By embracing influence over control, we move from a place of powerlessness to one of agency. Instead of feeling trapped by circumstances, we recognize the choices we do have—and that’s where empowerment begins.
Get Support From Others
Reclaiming agency doesn’t mean doing it alone. A compassionate therapist or a supportive loved one can help you reconnect with your inner voice. Healing often happens in the presence of safe, affirming relationships where you can explore your truth without fear of judgment. Humans are wired for connection, and true healing happens in connection.

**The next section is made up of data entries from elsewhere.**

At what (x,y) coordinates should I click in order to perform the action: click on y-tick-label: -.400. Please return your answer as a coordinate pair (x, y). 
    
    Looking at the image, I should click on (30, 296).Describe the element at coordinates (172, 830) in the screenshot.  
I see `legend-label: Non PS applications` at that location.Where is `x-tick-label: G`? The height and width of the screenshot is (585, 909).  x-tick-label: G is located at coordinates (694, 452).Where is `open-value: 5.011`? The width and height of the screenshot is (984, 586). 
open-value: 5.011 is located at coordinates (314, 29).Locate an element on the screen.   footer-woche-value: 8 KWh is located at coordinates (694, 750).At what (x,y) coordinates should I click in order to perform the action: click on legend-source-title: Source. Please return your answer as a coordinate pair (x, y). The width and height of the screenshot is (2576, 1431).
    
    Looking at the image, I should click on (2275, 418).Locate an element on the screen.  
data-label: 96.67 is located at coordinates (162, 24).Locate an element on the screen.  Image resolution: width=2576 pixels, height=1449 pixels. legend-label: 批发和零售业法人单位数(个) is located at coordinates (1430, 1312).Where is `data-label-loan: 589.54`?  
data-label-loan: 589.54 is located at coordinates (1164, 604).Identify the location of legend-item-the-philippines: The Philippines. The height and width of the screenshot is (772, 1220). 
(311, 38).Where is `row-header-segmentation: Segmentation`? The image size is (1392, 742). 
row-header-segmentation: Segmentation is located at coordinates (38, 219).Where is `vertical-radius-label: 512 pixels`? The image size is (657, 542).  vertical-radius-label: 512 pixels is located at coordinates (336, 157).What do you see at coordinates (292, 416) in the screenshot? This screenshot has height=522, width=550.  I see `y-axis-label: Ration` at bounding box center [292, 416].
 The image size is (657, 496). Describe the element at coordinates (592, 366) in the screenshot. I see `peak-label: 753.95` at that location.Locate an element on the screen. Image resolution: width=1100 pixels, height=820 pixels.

“The most common way people give up their power is by thinking they don’t have any.”
The Freedom of Living Authentically
Reclaiming agency is a process—a series of small, courageous steps toward living in alignment with who you are. As you practice listening to your body, saying “no” to toleration, and embracing acceptance, you’ll notice a shift. The choices you make, no matter how small, begin to feel like they truly belong to you. In this process, you also begin to build trust in yourself. Each time you make a choice that aligns with your authentic self, you reaffirm your ability to guide your own life. Self-trust grows from the certainty that your choices matter—that your voice, your boundaries, and your desires are worthy of being heard. This trust can help you take up space, reclaim your worth, and live the fuller life you deserve.